> _Task to complete_: Find "Where should I" in the entries below; copy that line through the last, exactly, with no pictures.

> _Data for analysis_:
————————
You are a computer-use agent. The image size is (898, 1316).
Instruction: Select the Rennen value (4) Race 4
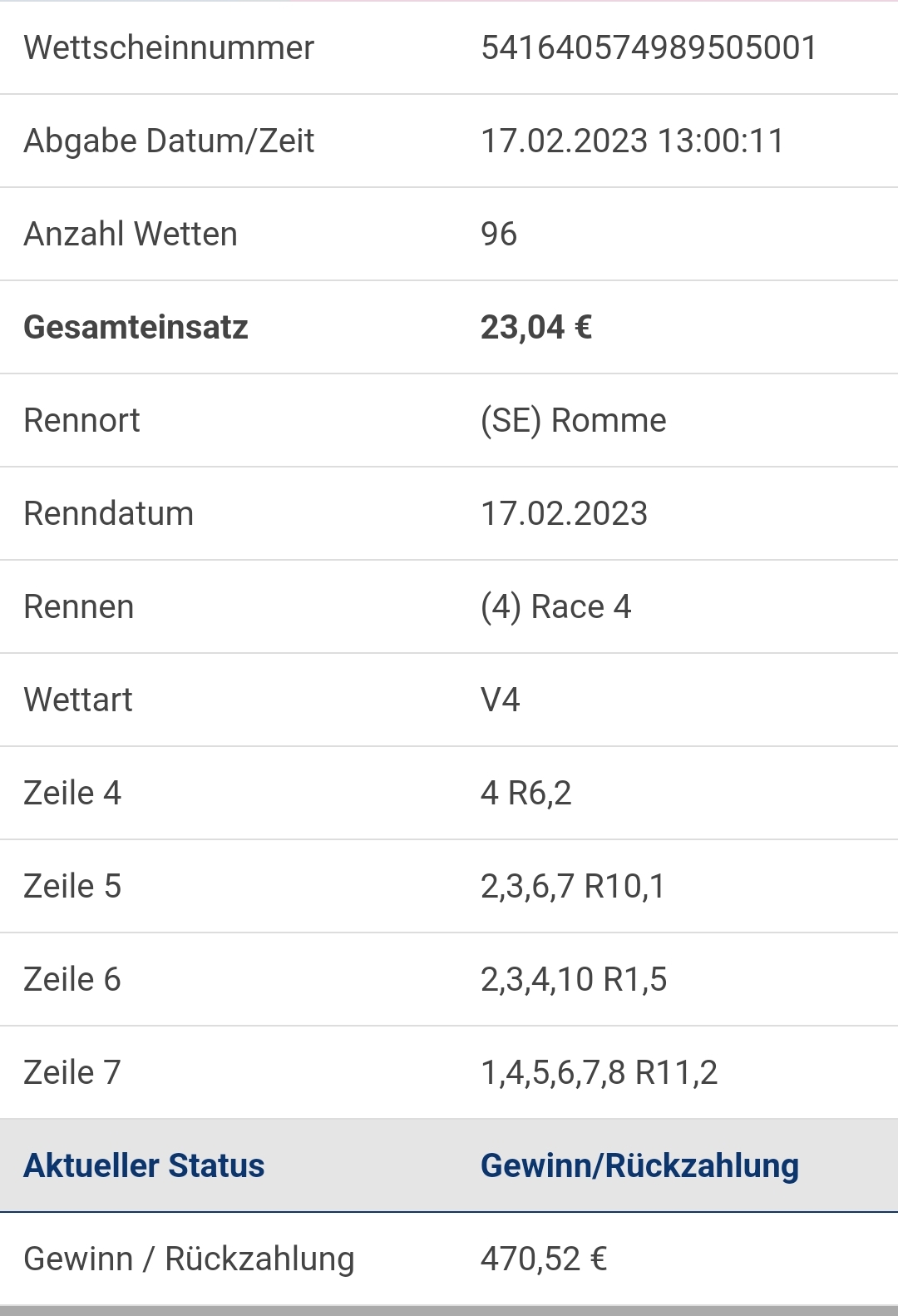tap(556, 606)
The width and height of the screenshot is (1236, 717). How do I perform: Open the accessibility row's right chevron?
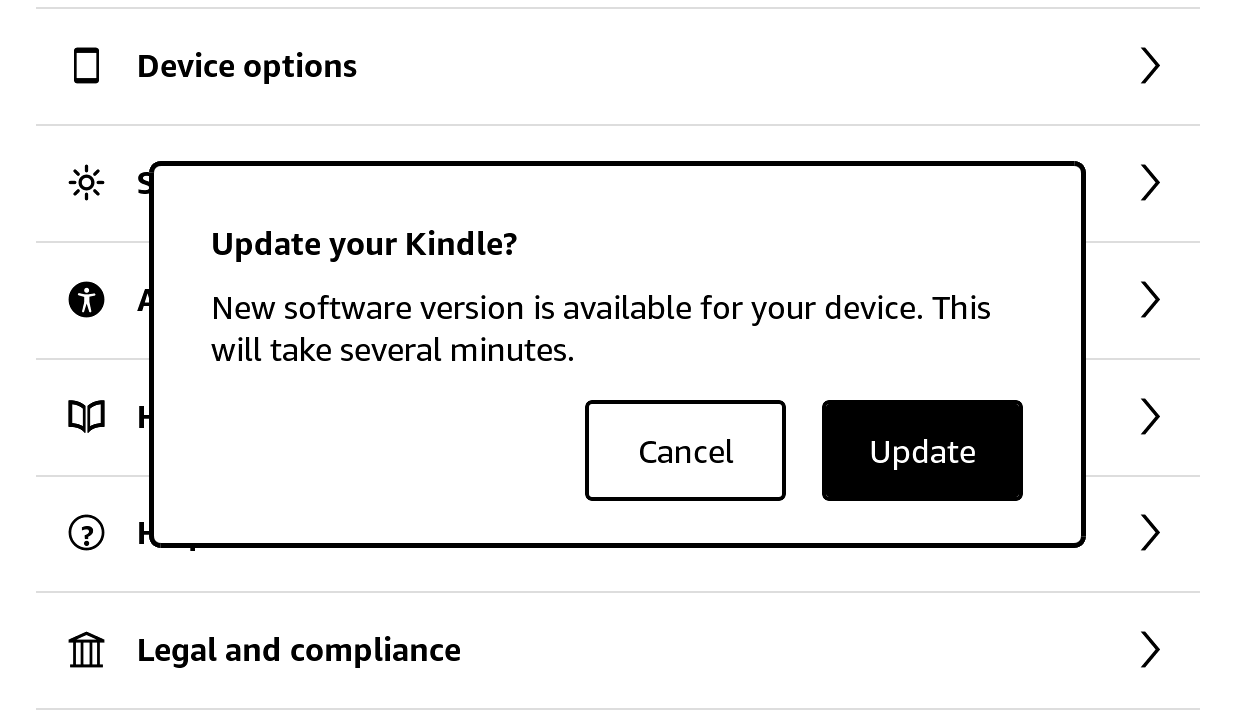click(x=1150, y=300)

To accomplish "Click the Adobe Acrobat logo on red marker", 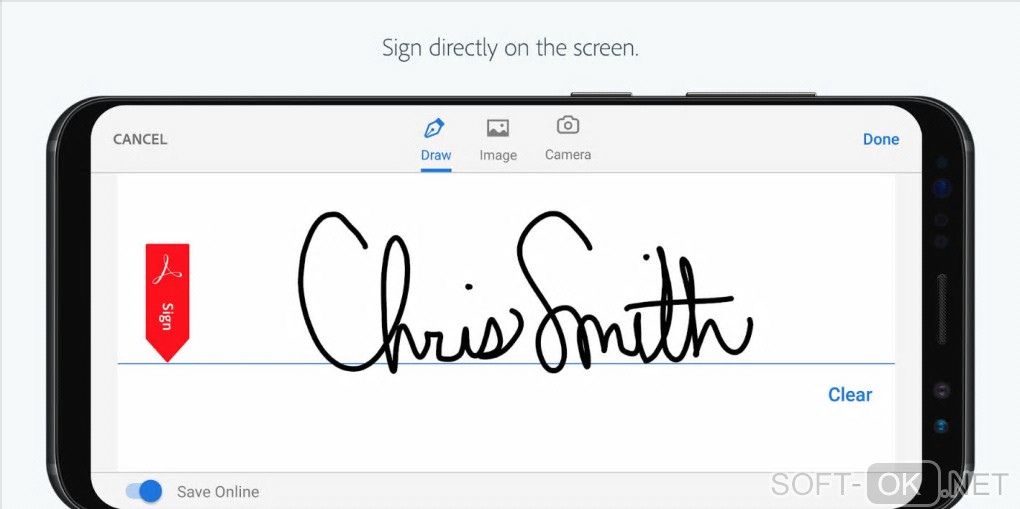I will pyautogui.click(x=167, y=270).
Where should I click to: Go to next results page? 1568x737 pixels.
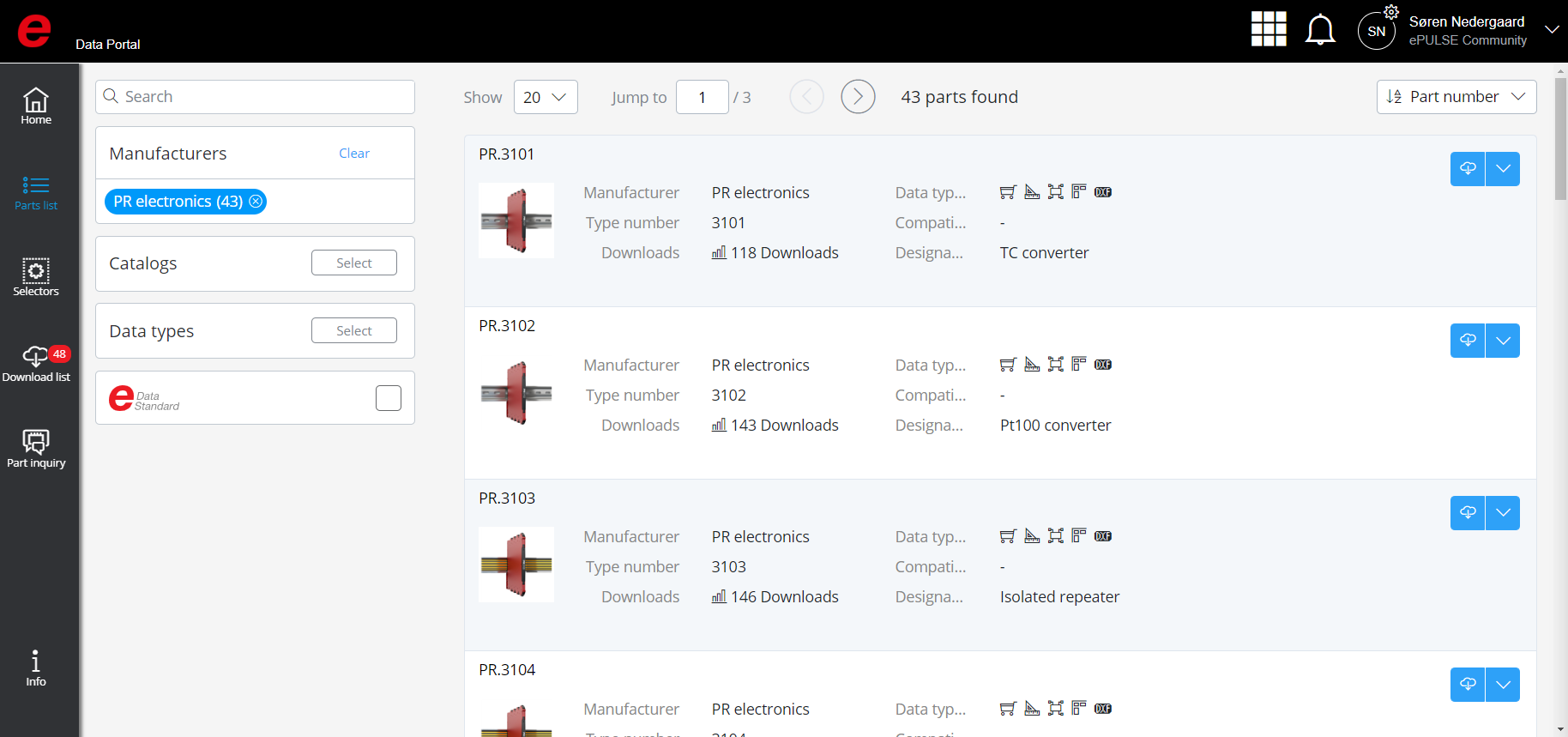(858, 97)
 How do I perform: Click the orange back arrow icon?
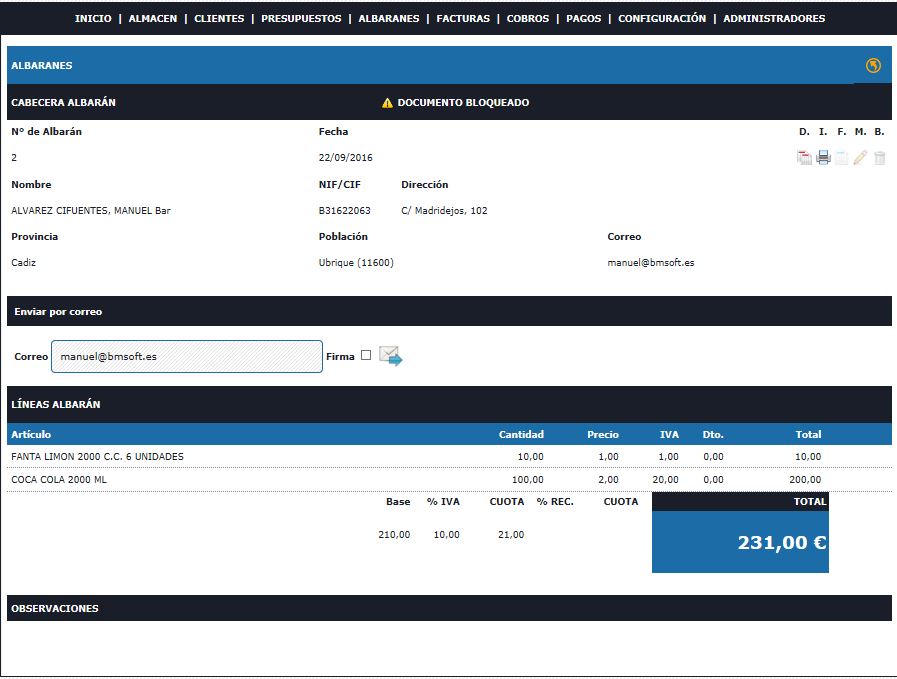pyautogui.click(x=873, y=66)
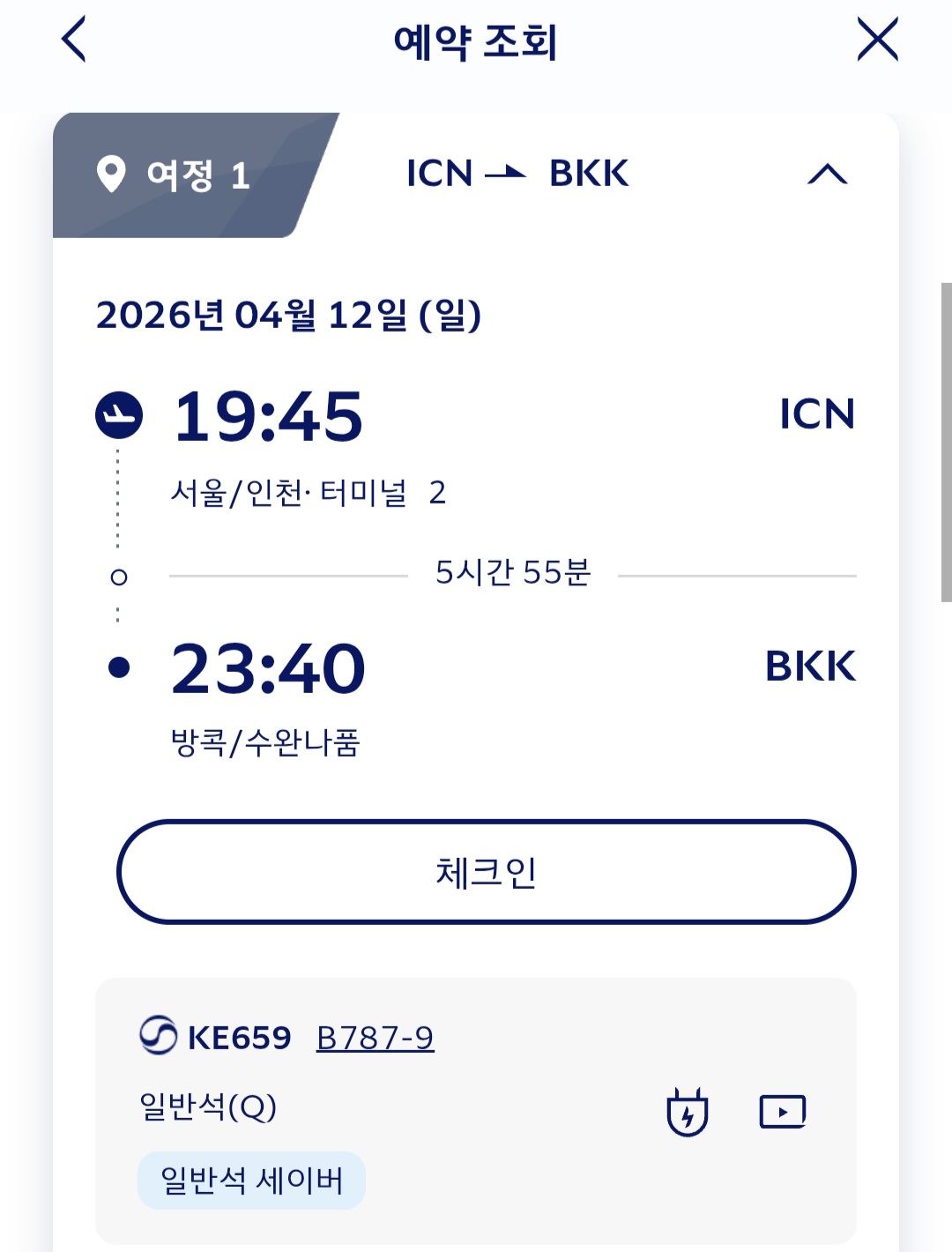Tap the power outlet amenity icon

tap(688, 1112)
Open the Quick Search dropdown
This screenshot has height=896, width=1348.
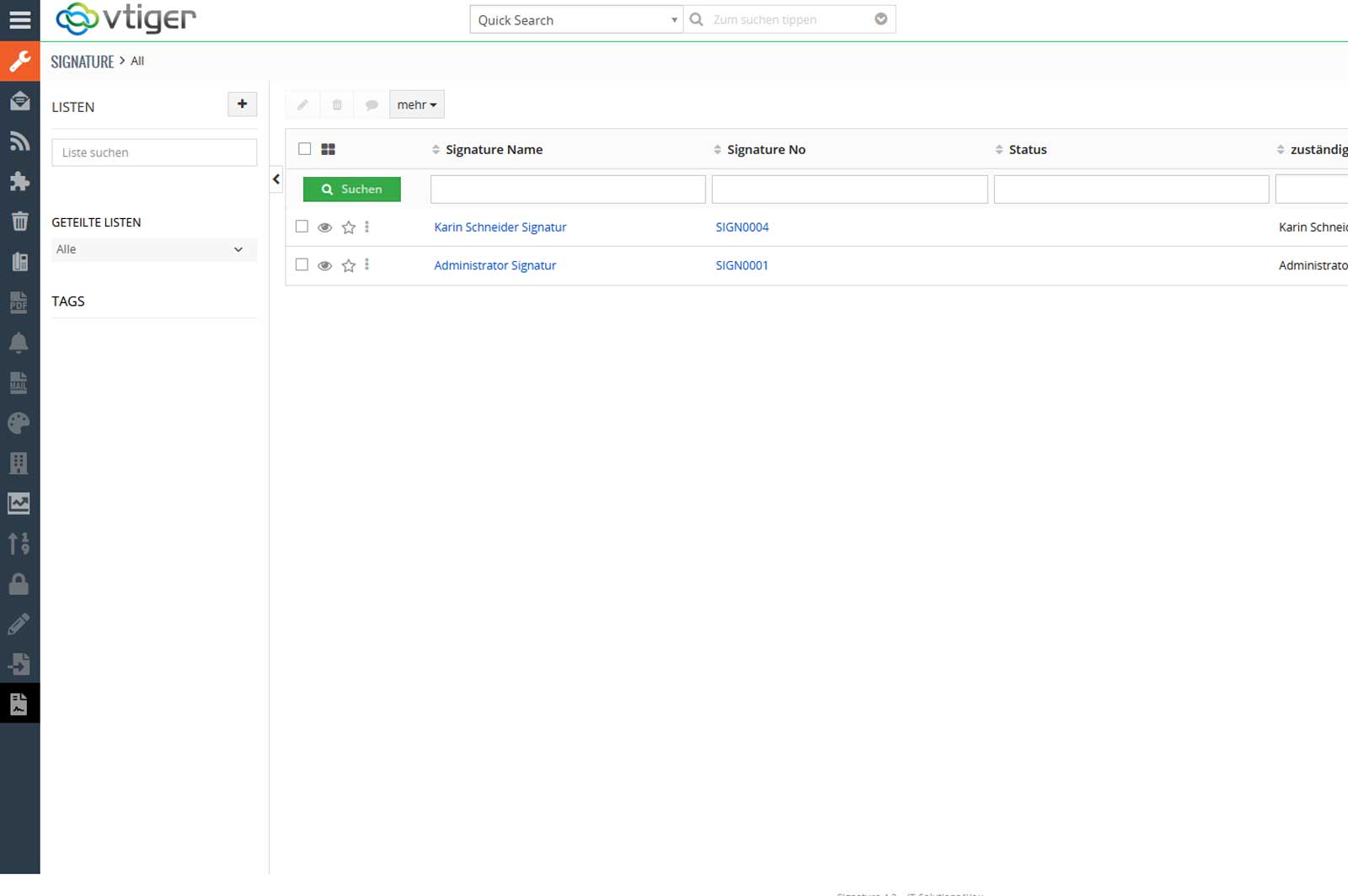click(x=576, y=20)
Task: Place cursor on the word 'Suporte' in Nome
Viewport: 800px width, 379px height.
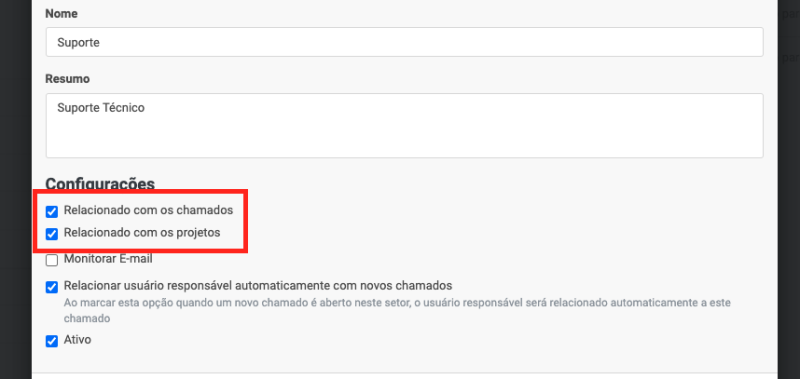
————————
> _Answer for the task_:
Where should I click to: Go to next results page? 1568x737 pixels.
(858, 97)
 How do I perform: Click the orange back arrow icon?
pyautogui.click(x=873, y=66)
Tap the power outlet amenity icon

tap(688, 1112)
Open the Quick Search dropdown
This screenshot has height=896, width=1348.
click(x=576, y=20)
Task: Place cursor on the word 'Suporte' in Nome
Viewport: 800px width, 379px height.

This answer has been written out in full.